[INPUT DATA — start]
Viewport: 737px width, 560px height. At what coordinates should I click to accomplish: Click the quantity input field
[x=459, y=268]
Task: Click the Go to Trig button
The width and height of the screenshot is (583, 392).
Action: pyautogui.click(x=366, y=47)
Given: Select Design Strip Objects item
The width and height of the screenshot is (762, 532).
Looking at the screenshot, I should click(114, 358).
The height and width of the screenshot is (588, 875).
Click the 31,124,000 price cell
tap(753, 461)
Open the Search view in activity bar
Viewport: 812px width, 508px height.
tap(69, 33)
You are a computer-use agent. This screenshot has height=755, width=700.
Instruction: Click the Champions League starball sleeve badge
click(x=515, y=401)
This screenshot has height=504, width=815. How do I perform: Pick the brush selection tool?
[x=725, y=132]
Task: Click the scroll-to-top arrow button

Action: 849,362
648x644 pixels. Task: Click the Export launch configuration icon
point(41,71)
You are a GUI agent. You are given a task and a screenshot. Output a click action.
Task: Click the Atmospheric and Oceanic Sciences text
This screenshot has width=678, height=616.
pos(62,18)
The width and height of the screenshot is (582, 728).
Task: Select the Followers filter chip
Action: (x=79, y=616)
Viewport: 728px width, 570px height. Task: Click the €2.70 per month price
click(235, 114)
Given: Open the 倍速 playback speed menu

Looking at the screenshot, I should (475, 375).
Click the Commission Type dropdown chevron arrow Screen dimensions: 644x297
[INPUT DATA — finish]
## DIRECTIONS FOR THIS TASK
For this exercise, output the entries above exactly as written.

## SOLUTION TO THIS TASK
Viewport: 737px width, 560px height. At what coordinates should I click to accomplish: Click the quantity input field
[x=459, y=268]
Task: Click the Go to Trig button
The width and height of the screenshot is (583, 392).
Action: pyautogui.click(x=366, y=47)
Given: Select Design Strip Objects item
The width and height of the screenshot is (762, 532).
Looking at the screenshot, I should click(114, 358).
The height and width of the screenshot is (588, 875).
Click the 31,124,000 price cell
tap(753, 461)
Open the Search view in activity bar
Viewport: 812px width, 508px height.
tap(69, 33)
You are a computer-use agent. This screenshot has height=755, width=700.
Instruction: Click the Champions League starball sleeve badge
click(x=515, y=401)
This screenshot has height=504, width=815. How do I perform: Pick the brush selection tool?
[x=725, y=132]
Task: Click the scroll-to-top arrow button

Action: 849,362
648x644 pixels. Task: Click the Export launch configuration icon
point(41,71)
You are a GUI agent. You are given a task and a screenshot. Output a click action.
Task: Click the Atmospheric and Oceanic Sciences text
This screenshot has width=678, height=616.
pos(62,18)
The width and height of the screenshot is (582, 728).
Task: Select the Followers filter chip
Action: (x=79, y=616)
Viewport: 728px width, 570px height. Task: Click the €2.70 per month price
click(235, 114)
Given: Open the 倍速 playback speed menu

Looking at the screenshot, I should (475, 375).
Click the Commission Type dropdown chevron arrow Screen dimensions: 644x297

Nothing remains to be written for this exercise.